I use plain vinagar and water and one of those scubbers that are safe for non-glass tanks. I have hard water and I have to clean my tank, hood and equipment every now and then. I researched what is best and they said White Vinagar and water 1/2/water 1/2 vinagar in a spray bottle. I keep this with my fish suppys and label it to clean the fish tanks only. It's safe for fish.


----------



## legomaniac89 (Mar 16, 2008)

CLR or some sort of calcium remover with a little elbow grease would do the trick, but make absolutely sure the tank is completely clear of any residue before filling it.


----------



## khanzer22 (Jan 14, 2008)

Try Clorox and Windex... But be sure to do a final clean and rinse to remove cleaner residue...


----------



## Church (Sep 14, 2004)

Regular old white vinegar. Don't dilute. Just pour a little into a paper towel and start wiping away.


----------



## Strick (Apr 6, 2009)

Cut a piece of garbage bag a little bigger than the pane of glass. Use a spray bottle full of white vinegar to wet down the glass and press the plastic against it. Smooth out any air bubbles. Let it sit for a couple of hours. Every once in a while peel off the plastic and re-wet the area with the spray bottle. *Don't* let it dry. Heat (sunlight, fireplace, whatever) helps. 

I've removed factory-applied tinting from car windows and scale from my shower doors this way.


----------



## jerp (Sep 12, 2009)

It's only three gallons. I say empty a 1 gallon bottle of white vinegar into it and then top it off with water. The stains will be gone in a week. Leave the top on or seal with saran wrap to prevent evaporation and thus more water stains. Leaving it filled with regular water will remove stains too in enough time.


----------



## roybot73 (Dec 15, 2007)

khanzer22 said:


> Try Clorox and Windex... But be sure to do a final clean and rinse to remove cleaner residue...


This is a *horrible* idea.

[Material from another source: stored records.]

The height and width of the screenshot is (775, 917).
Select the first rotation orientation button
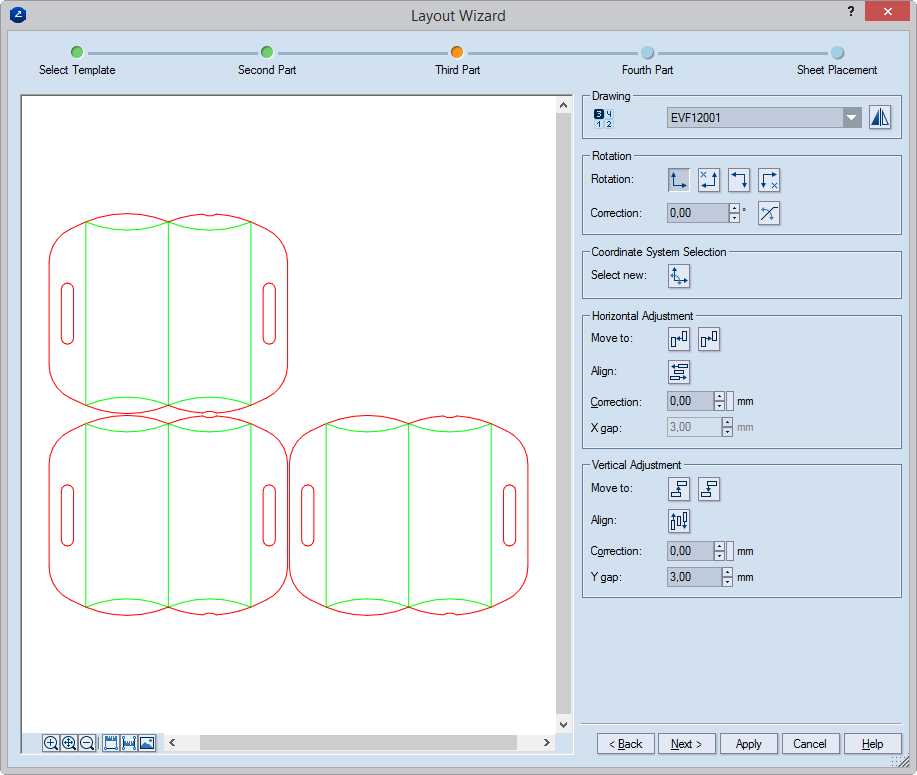(x=679, y=180)
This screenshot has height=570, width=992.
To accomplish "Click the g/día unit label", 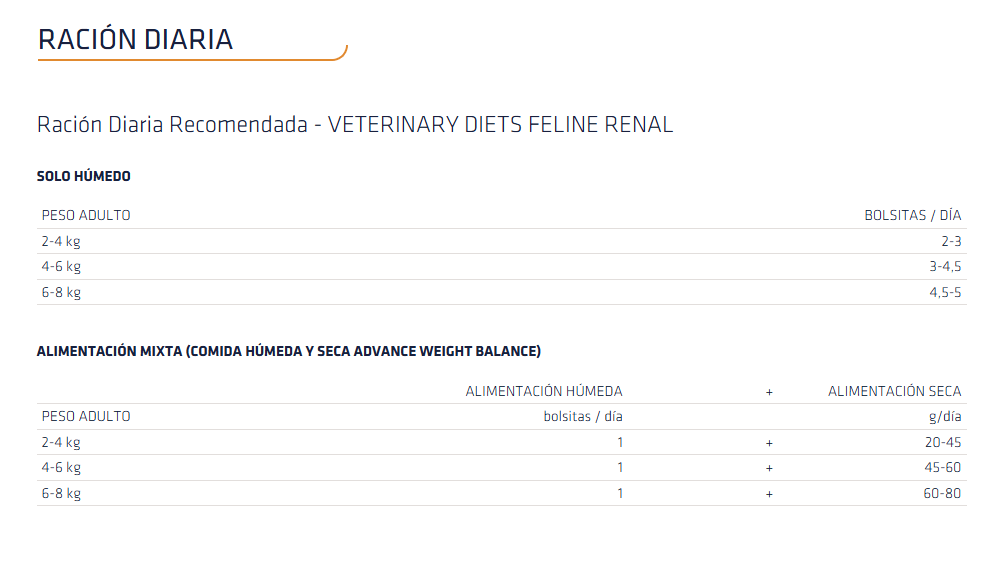I will [945, 417].
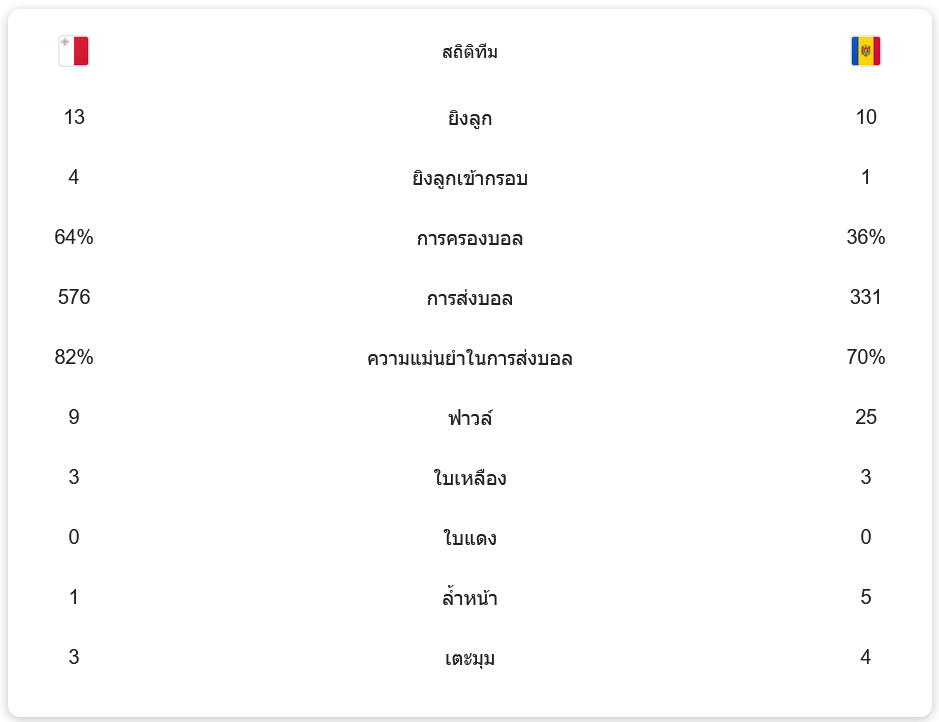The height and width of the screenshot is (722, 939).
Task: Click the ฟาวล์ stat label
Action: pos(469,418)
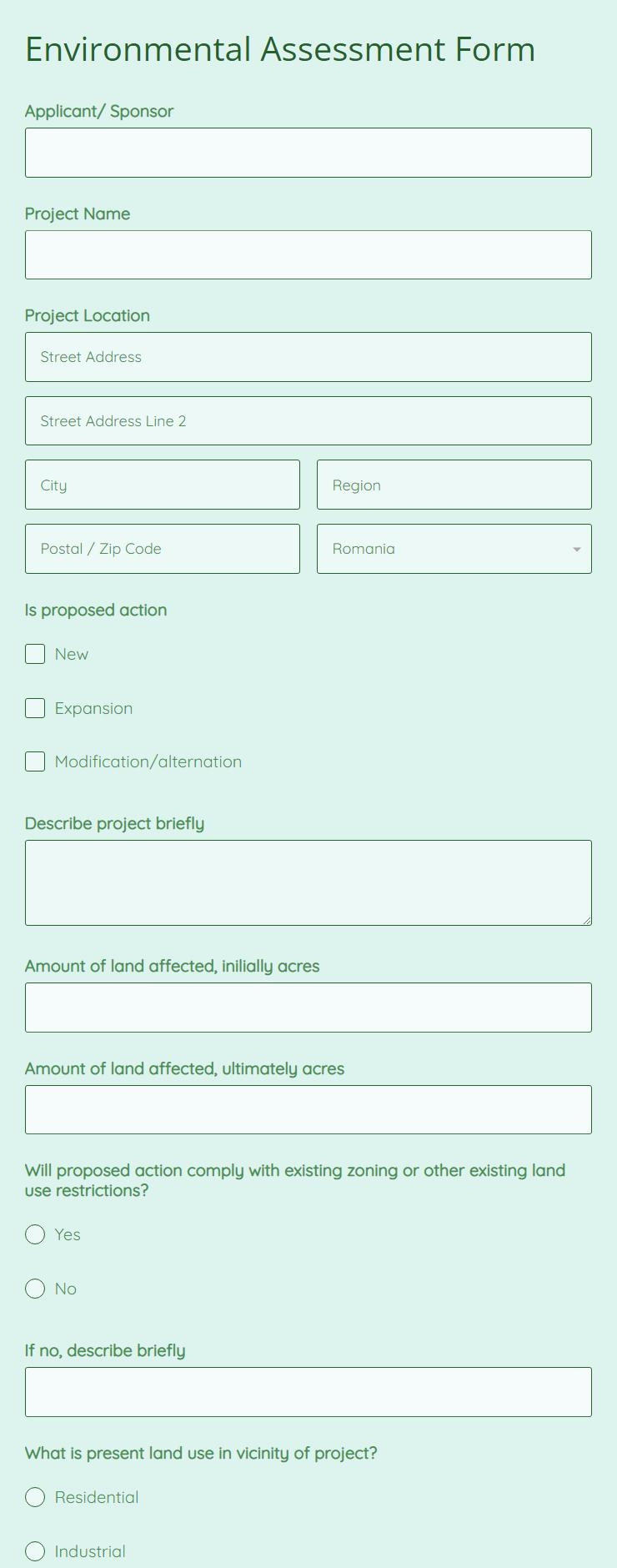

Most window cleaners contain some amount of ammonia. Ammonia + Bleach = not good. Very, very dangerous.

Vinegar, patience and elbow grease.


----------



## kid creole (Dec 25, 2008)

roybot73 said:


> This is a *horrible* idea. Most window cleaners contain some amount of ammonia. Ammonia + Bleach = not good. Very, very dangerous.


Good catch.


----------



## JonnyBlack (Nov 19, 2009)

roybot73 said:


> This is a *horrible* idea. Most window cleaners contain some amount of ammonia. Ammonia + Bleach = not good. Very, very dangerous.
> 
> Vinegar, patience and elbow grease.


But gassing yourself with chlorine is half the fun in cleaning the house... :icon_cool

I just use Windex on my tanks, even the ones without a hood. :eek5: I've heard strong warnings against it, but I just make sure to angle the bottle downwards from the edge. I've been doing it for a year on my four tanks, and I tested the water afterwards for a few months to make sure, never had a problem. I keep bleach away from my tanks, far away...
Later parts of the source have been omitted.